Horse hoof boots can also be used if the condition of the hoof is not optimal and your horse needs to be shod. With hoof boots there is little to no friction on the hoof and you can avoid using horseshoes even with regular exercise.
There are also hoof boots that provide temporary support in case of hoof diseases. This may be because the horse's footfall is dampened or because the bandage around the hoof can stay in place better thanks to this boot. Browse our collection of hoof boots now to find the perfect set for your needs.
Laminitis is an inflammation of the corium of the hoof, usually affecting the front hooves. This in itself is very painful for the horse. However, there is also the danger that the coffin bone will sink and, in extreme cases, break. In addition to treatment, special hoof boots can be very useful. Here you have to distinguish between styles for acute laminitis and those for recovery.
In the case of acute laminitis, the horse is stabled. It is then supported by laminitis boots with a screwed-on wedge plate. This plate raises the heels of the hoof by 6 ° or 12 °. When your horse is allowed to move more, it should be given a hoof boot with a T-shaped beam insert. This boot is glued to the hoof. Other models of laminitis hoof boots have a thick rubber sole and a thick felt insert.
To find the right hoof boots, first measure the size of the hoof. The hoof width is measured at the widest part of the hoof, the hoof length from the front edge to the pads. If your horse's hooves are between the sizes offered, it is best to choose the smaller size. As the hoof boot material is stretchy, it can adapt to the hoof within reason. The shape of the hooves is also important. Are they more round or oval? Are the hoof walls steep or flat?
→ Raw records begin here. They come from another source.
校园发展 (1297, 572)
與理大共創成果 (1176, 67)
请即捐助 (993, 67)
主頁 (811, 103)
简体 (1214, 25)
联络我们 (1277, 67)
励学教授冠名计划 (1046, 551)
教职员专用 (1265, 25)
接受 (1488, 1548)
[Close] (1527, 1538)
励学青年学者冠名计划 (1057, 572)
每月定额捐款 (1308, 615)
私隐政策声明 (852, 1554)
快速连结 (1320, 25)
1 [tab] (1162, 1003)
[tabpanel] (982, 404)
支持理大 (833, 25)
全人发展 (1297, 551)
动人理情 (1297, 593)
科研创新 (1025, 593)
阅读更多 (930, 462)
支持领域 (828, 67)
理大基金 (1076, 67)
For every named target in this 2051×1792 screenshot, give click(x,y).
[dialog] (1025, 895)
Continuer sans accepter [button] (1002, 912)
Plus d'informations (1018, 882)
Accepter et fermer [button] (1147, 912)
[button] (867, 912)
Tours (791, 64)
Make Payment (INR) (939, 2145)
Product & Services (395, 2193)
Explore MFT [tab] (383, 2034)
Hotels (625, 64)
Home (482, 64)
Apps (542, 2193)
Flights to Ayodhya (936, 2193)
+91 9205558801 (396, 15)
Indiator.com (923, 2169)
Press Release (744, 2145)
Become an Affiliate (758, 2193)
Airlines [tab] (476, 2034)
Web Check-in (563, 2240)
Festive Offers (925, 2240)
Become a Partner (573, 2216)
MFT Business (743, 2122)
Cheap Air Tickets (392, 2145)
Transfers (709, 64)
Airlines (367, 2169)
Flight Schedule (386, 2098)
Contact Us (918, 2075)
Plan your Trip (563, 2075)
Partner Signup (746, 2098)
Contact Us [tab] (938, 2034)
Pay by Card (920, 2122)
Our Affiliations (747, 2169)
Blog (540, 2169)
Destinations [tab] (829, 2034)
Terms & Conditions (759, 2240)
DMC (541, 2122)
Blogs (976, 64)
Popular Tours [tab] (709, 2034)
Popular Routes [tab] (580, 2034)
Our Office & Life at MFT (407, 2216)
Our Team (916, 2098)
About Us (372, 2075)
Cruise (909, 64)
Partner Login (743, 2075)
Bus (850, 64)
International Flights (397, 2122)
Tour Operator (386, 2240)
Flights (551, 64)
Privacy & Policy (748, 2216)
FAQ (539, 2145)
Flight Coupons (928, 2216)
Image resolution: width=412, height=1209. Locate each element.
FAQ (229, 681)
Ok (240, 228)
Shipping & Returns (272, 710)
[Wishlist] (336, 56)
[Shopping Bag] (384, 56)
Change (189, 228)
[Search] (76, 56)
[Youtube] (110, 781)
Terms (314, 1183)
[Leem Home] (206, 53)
Finally, you have to decide between open and closed hoof boots. The closed models protect the entire hoof and can adapt to a wider range of sizes. However, they are not intended for use for longer distances because of the risk of chafing. Open hoof boots are recommended for long distances. They are attached below the coronet band.
Closed hoof boots are recommended for occasional rides. They are cheaper than the open models and easier to put on. It is important that the hoof boots fit properly so that you do not lose one or more along the way. These models are heavier than the open models and reach higher up on the hoof. This can make them chafe more easily when worn for a long time. As long as you don't ride more than 40 km per week with these shoes, there should be no problems. Medical hoof boots, which are used, for example, in the case of laminitis or a hoof ulcer, are not suitable for riding out.
Keeping horses without horseshoes has many advantages. It eliminates the danger of the horse injuring itself and other animals with the shoes. In addition, the hoof can breathe freely. This promotes blood circulation and prevents problems. As long as the horse is only in the stall, on the meadow or in a paddock and is only ridden on a sandy field or in the indoor arena, this is not a problem. However, you will probably also want to take your horse or pony out for a ride. Riding on paved or stony paths can quickly lead to problems due to excessive wear on the hoof. Hoof boots protect against this. They also do not constrict the hoof as much as horseshoes and can be put on only when needed.